§ WHAT THE TASK REQUIRES: The result should be every line of the listing that holds the word "icon".

====== RECORDS PROVIDED

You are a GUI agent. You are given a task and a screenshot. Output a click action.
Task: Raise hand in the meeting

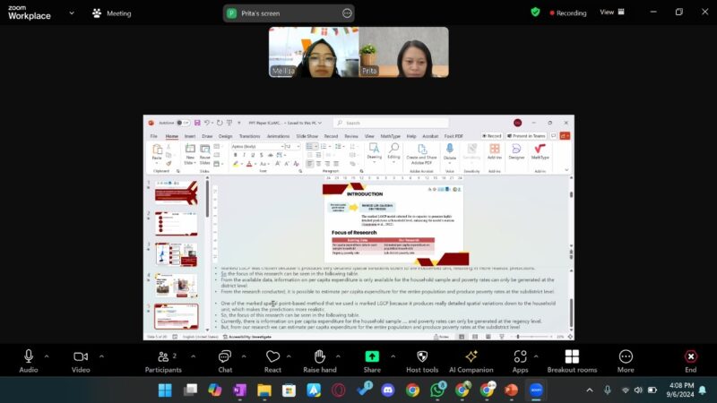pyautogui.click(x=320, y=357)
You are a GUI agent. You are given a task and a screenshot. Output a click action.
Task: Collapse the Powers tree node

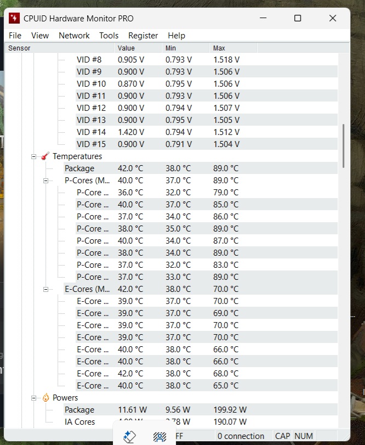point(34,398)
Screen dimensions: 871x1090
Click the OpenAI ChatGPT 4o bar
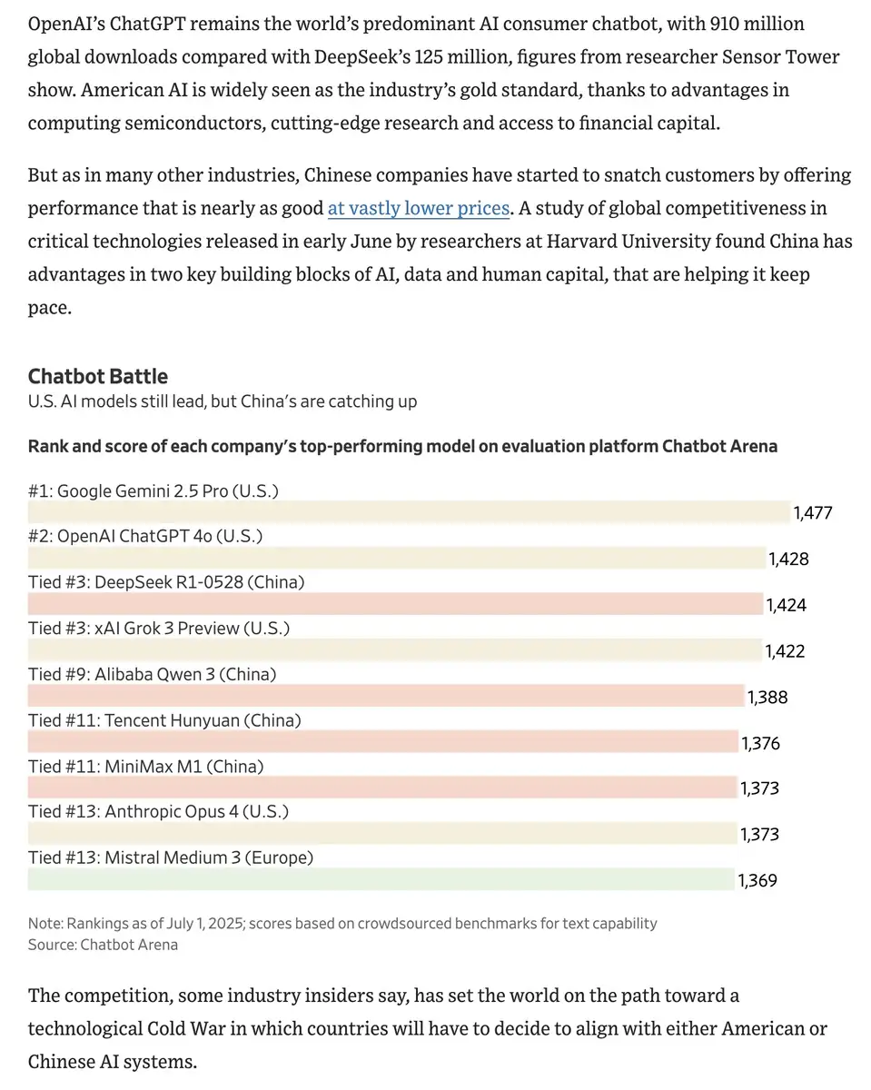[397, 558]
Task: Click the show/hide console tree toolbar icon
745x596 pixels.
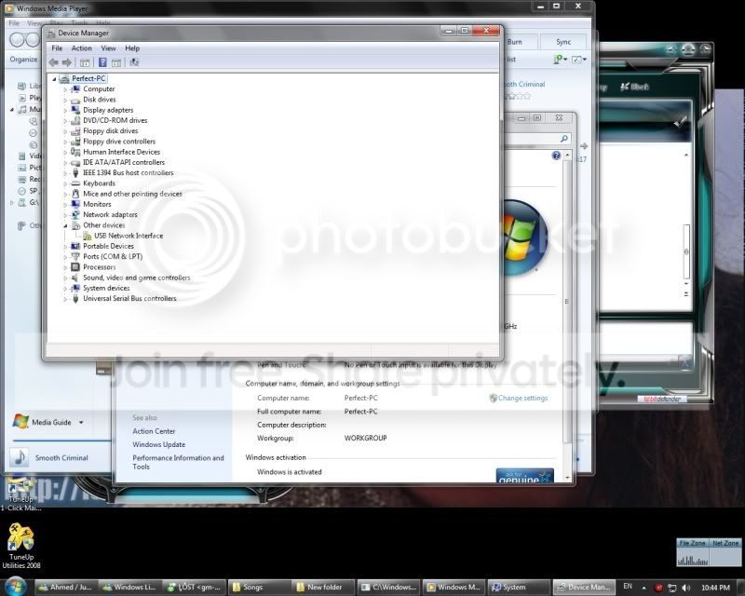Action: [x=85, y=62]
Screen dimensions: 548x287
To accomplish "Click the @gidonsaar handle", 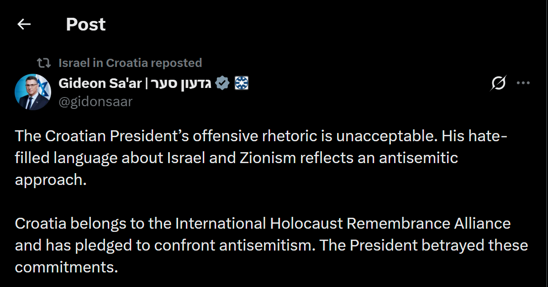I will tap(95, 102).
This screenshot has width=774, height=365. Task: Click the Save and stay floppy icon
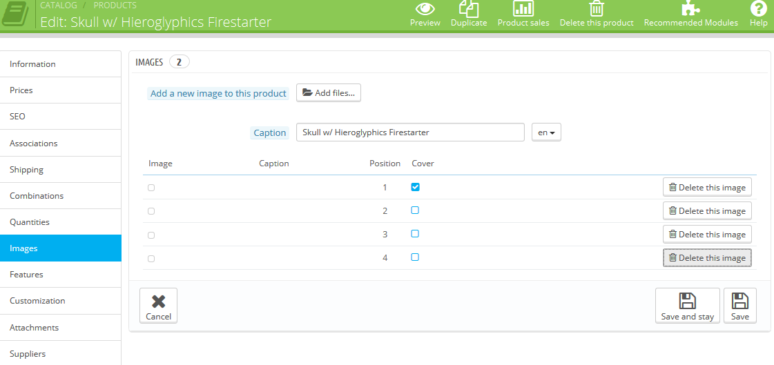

============

§ TASK RESPONSE:
Task: Click the show/hide console tree toolbar icon
This screenshot has width=774, height=365. Task: Click the Save and stay floppy icon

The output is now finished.